Saez, tu dénonces la télé, les portables, les salles de sport, les cartes de crédits, la consommation. C’est pourtant plutôt facile de s’affranchir de tout ça, vraiment facile.

Si tu te prends au sérieux, Saez, faut vraiment être un nullos pour rester bloqué sur ces petitesses de la vie, à moins de les aimer et d’être jaloux de leur succès auprès du plus grand nombre. Saez, jaloux d’un téléphone portable, d’un SMS, d’une carte de crédit ou d’un beau bronzage.  Saez lève le bras, serre le poing et feint la résistance devant dix mille fans acquis, c’est pas gagné de plaire devant dix mille fans, faut du cran, Saez fait du business. Saez a compris beaucoup de choses et surtout comment vendre des disques sur une super niche marketing : les gens qui feignent la résistance en bouffant des sushis, achetant des produits fabriqués en Chine (pays qui va tuer des tigres, ou n’importe quelle espèce menacée, qui va tuer un dissident politique)  dans une Europe ou la peine de mort n’existe pas. Ouha, trop dur la vie dans cette France capitaliste, le RMI français c’est plus de 4 fois le salaire d’un cambodgien. Saez ton combat contre la salle de sport ou le téléphone portable c’est bon, ça c’est un vrai combat.
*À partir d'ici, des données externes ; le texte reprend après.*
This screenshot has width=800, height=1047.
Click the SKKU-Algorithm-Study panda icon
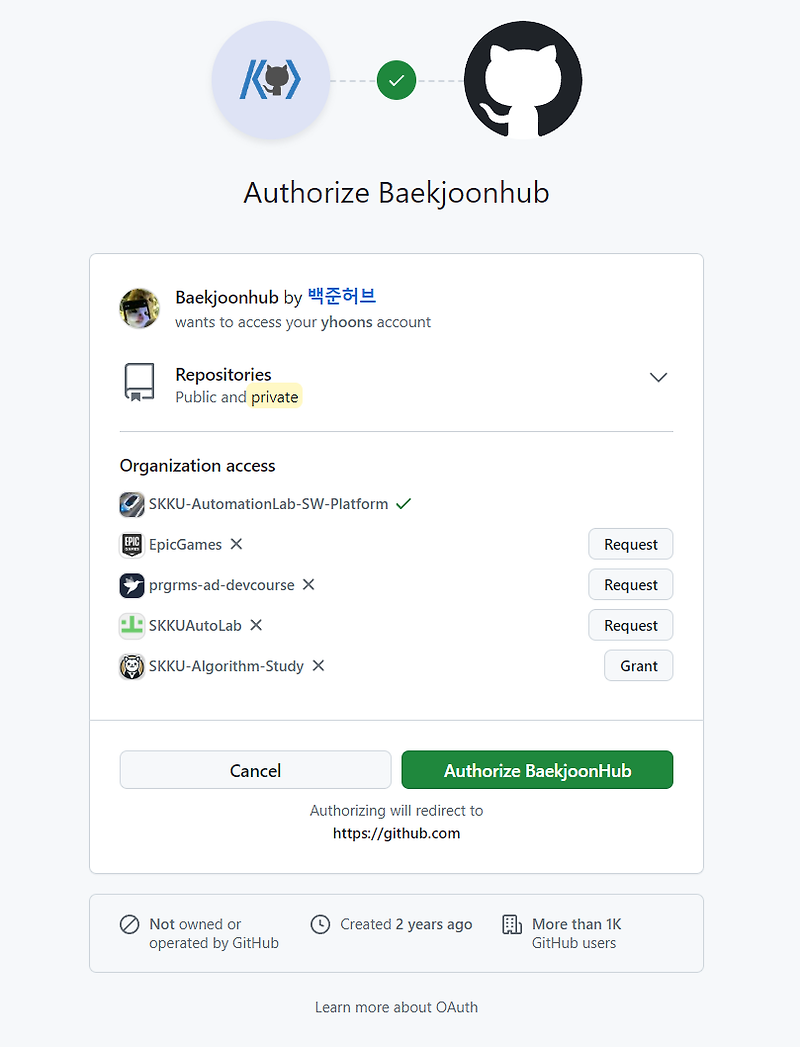[131, 666]
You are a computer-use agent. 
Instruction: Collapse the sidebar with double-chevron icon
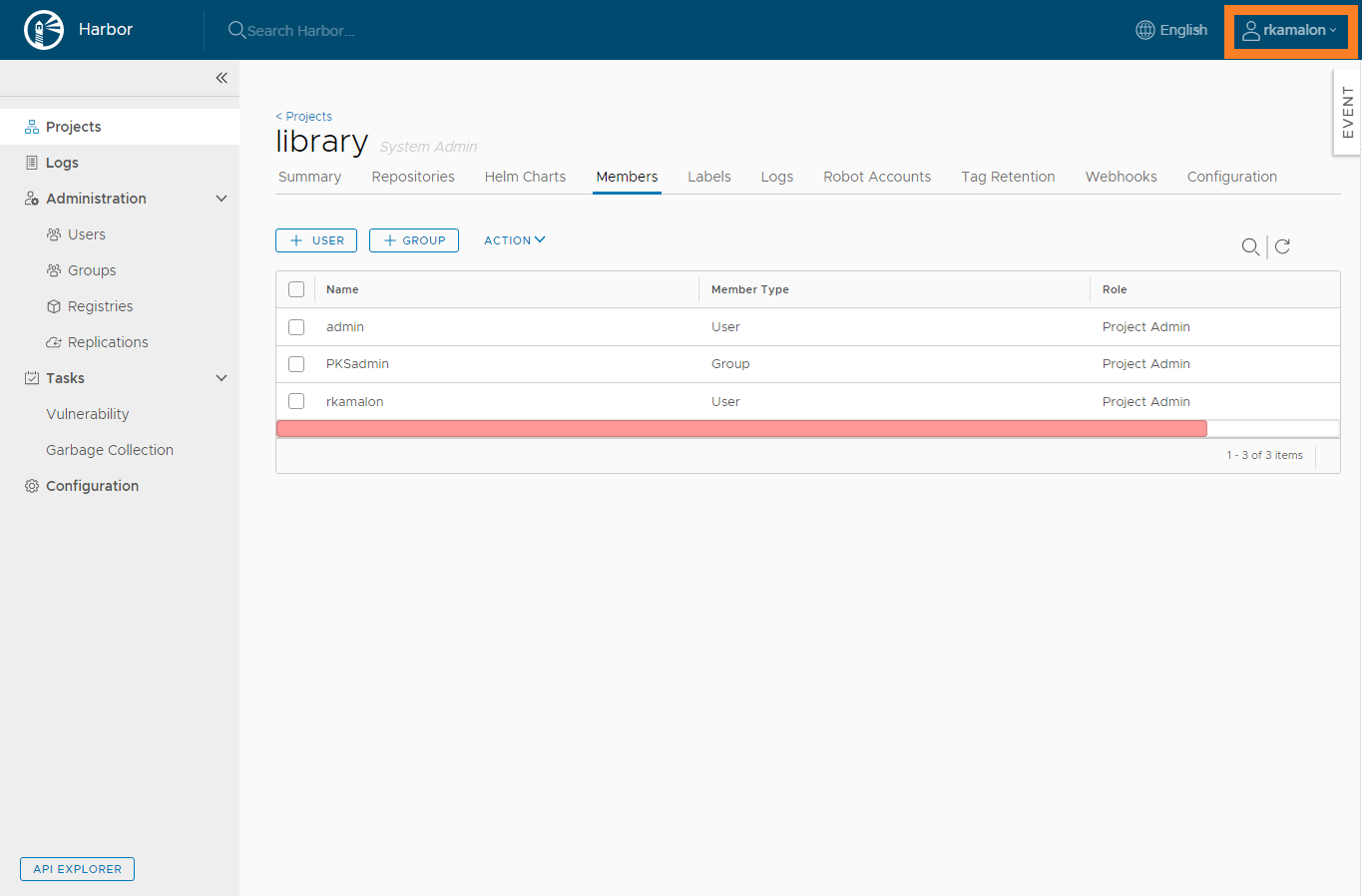coord(222,78)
Bon j’ai écouté une chanson en entier. J’ai habité deux ans à Paris et ce qu’il décrit, c’est la vie normale d’un parisien intégré : avec du fric, une copine Uv-ée, des gosses, internet, une télé, une bagnole, des forfaits téléphoniques, une carte de salle de sport, des méchantes grandes surfaces, et toutes les conneries illimitées capitalistes… Bref, J’ai jamais adhéré, j’ai méprisé, et, passé 22 ans, je n’ai plus ressenti le besoin de dénoncer cela. Faut vraiment n’avoir aucune tripe pour dénoncer toutes ces choses simples de la vie normale d’un parisien en CDI, avec des gosses et une copine…  Les choses complexes à dénoncer en musique nécessitent un sens de l’analyse, une subtilité, de la poésie…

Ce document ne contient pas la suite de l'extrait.